5. Minimum sentences. The Legislature has insisted that violent offending results in long prison sentences – even for first time offenders. Crime has fallen because the criminals are in jail.

There is no doubt effective policing lowers crime and the quality of life of New Yorkers has improved.


The benefits of school choice are still being debated – but no researcher has found evidence to show it does harm. Parents are convinced that it works. The school choice movement continues to grow, as 30% of all US fourth graders cannot read at the required fourth grade level!


At the local State level the Republicans continue to win – two more Southern States. A sign of President Bush’s popularity is that local Republicans used messages from the President as a campaign aid. Bush has two issues – the economy and Iraq. The tax cuts are working. Congress has just supported an $84 billion Iraq/Afghanistan package. The Letter predicts in July/August America will declare the job done and withdraw most troops. Bush will be hard to beat.


ACT MPs are shocked at the scale of the Huatas’ feeding at the taxpayers’ trough – nearly $2 million. Mrs Huata did not renew her ACT Party membership, which means she has left the ACT caucus. This may prove significant. An MP who goes independent alters the proportionality of parliament and therefore triggers the Electoral Integrity Act. Richard Prebble has said that even though ACT did not support the Electoral Integrity Act – it is the law and ACT will not hesitate to use it to get Mrs Huata out of parliament.


Last year ACT revealed how working New Zealanders were worse off after extra tax and inflation, and called for a tax cut for every worker.

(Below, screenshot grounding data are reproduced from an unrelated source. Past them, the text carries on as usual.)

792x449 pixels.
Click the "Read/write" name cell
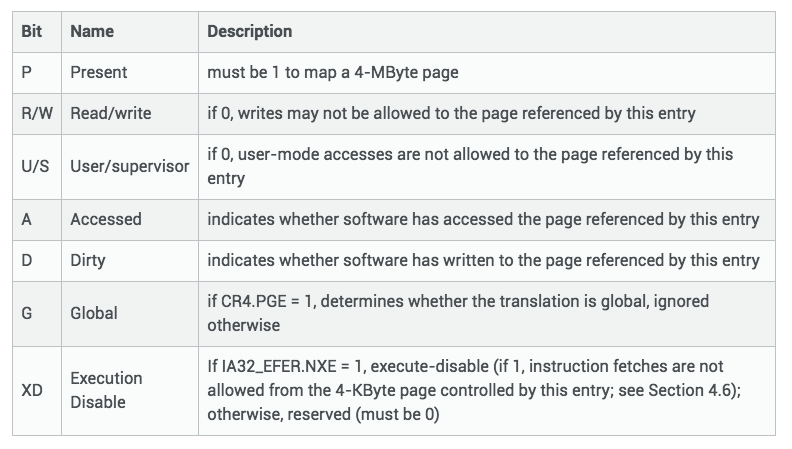point(110,113)
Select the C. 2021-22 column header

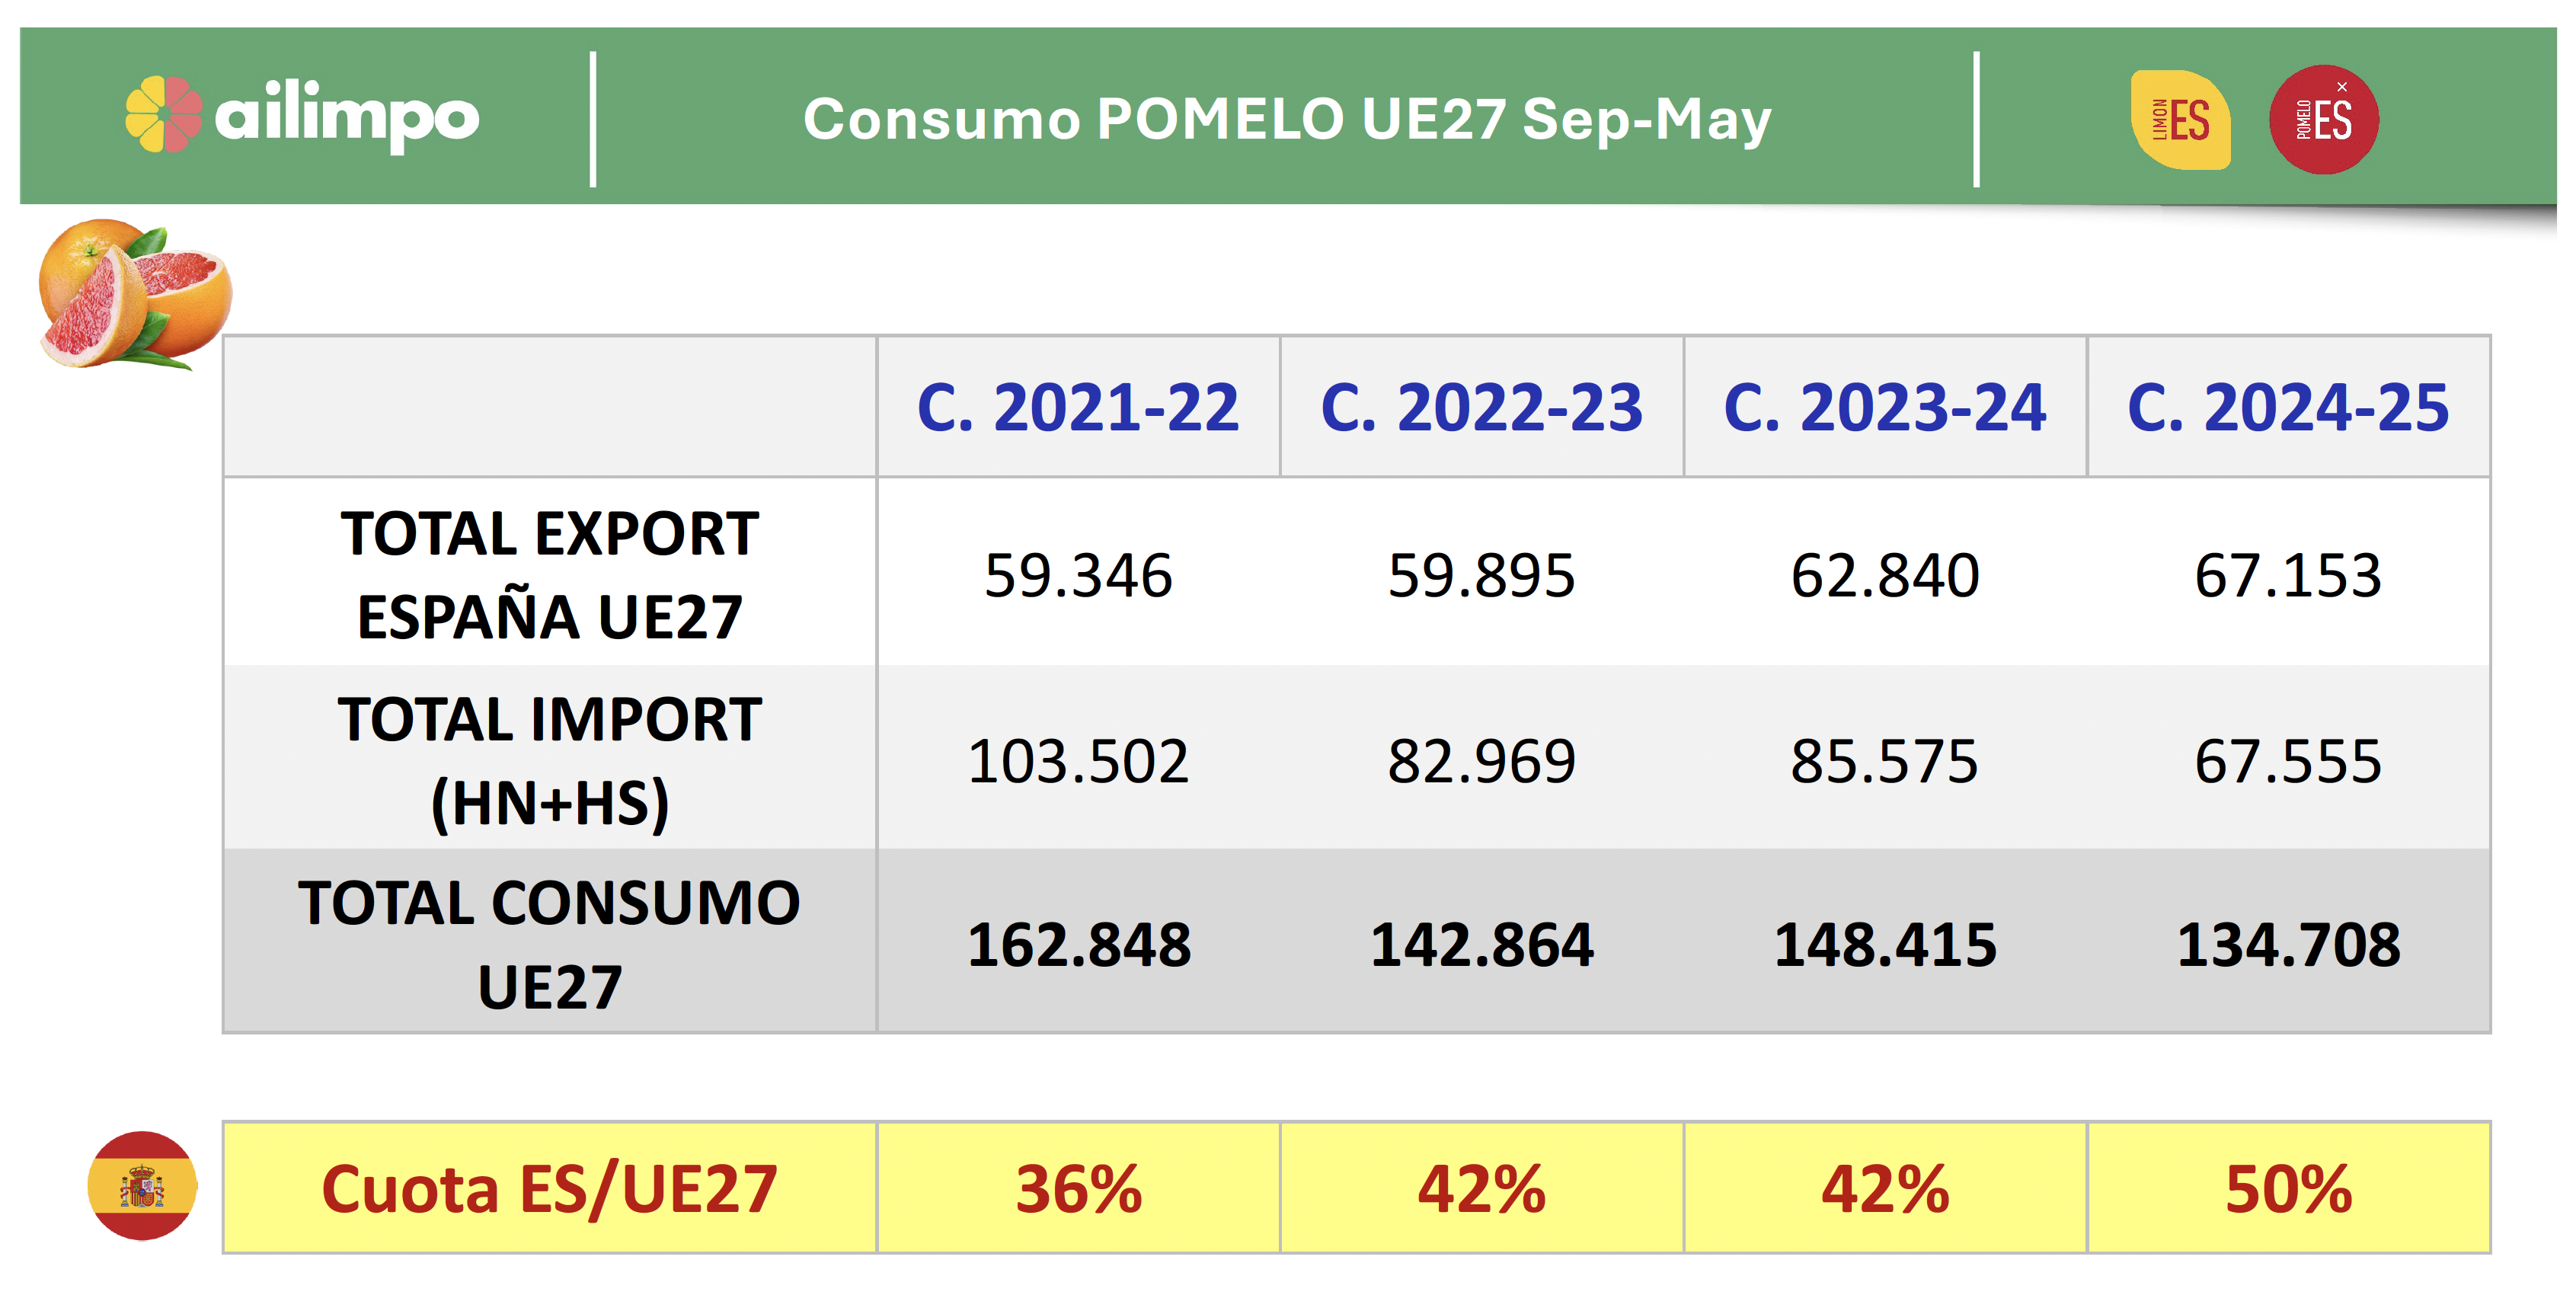pos(1078,408)
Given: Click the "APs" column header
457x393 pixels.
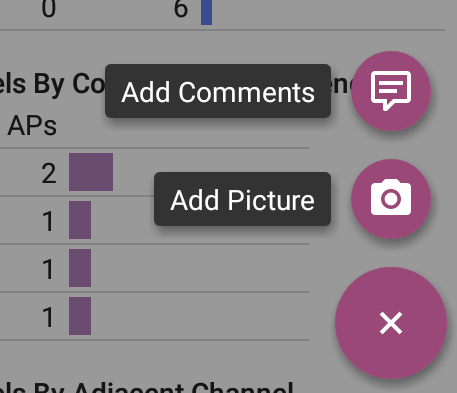Looking at the screenshot, I should coord(32,126).
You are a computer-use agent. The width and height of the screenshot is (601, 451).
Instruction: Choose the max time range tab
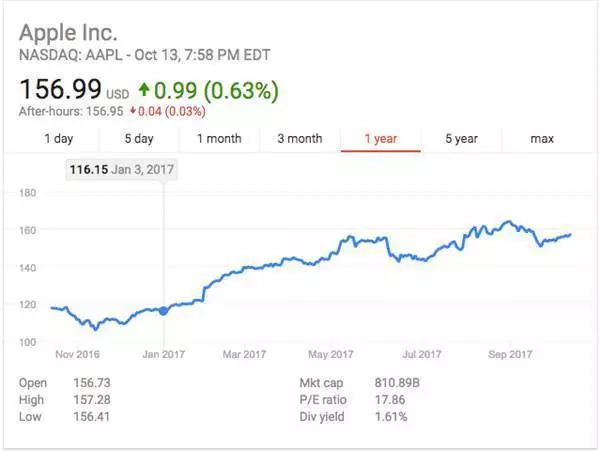pos(542,139)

Earlier this year Michael Cullen promised relief for low-income working New Zealanders in next year’s budget, and some structural reform to increase the gap between welfare and work. This would have gone down like a lead balloon with the benefit unions who Labour count on for about 300,000 votes.

Obviously they have forced a re-think, with Labour now telling low-income workers not to expect much from next year’s budget. Cullen indicated to parliament's Finance and Expenditure Select Committee last week that help might be confined to boosting payments within the present family support system. Because family support is mostly paid to beneficiaries (about 80%) this will be good news for beneficiaries, but do nothing to widen the gap between welfare and work, and will still leave working New Zealanders worse off under Labour.


Labour didn't even mention Donna Huata in the House this week. Is the government afraid similar Closing the Gaps spending may be investigated? $2m is just a drop in the Closing the Gaps ocean. The name has been dropped but the money is still flooding out the door. Pipi may not be any worse than dozens of similar trusts and agencies. But who's looking?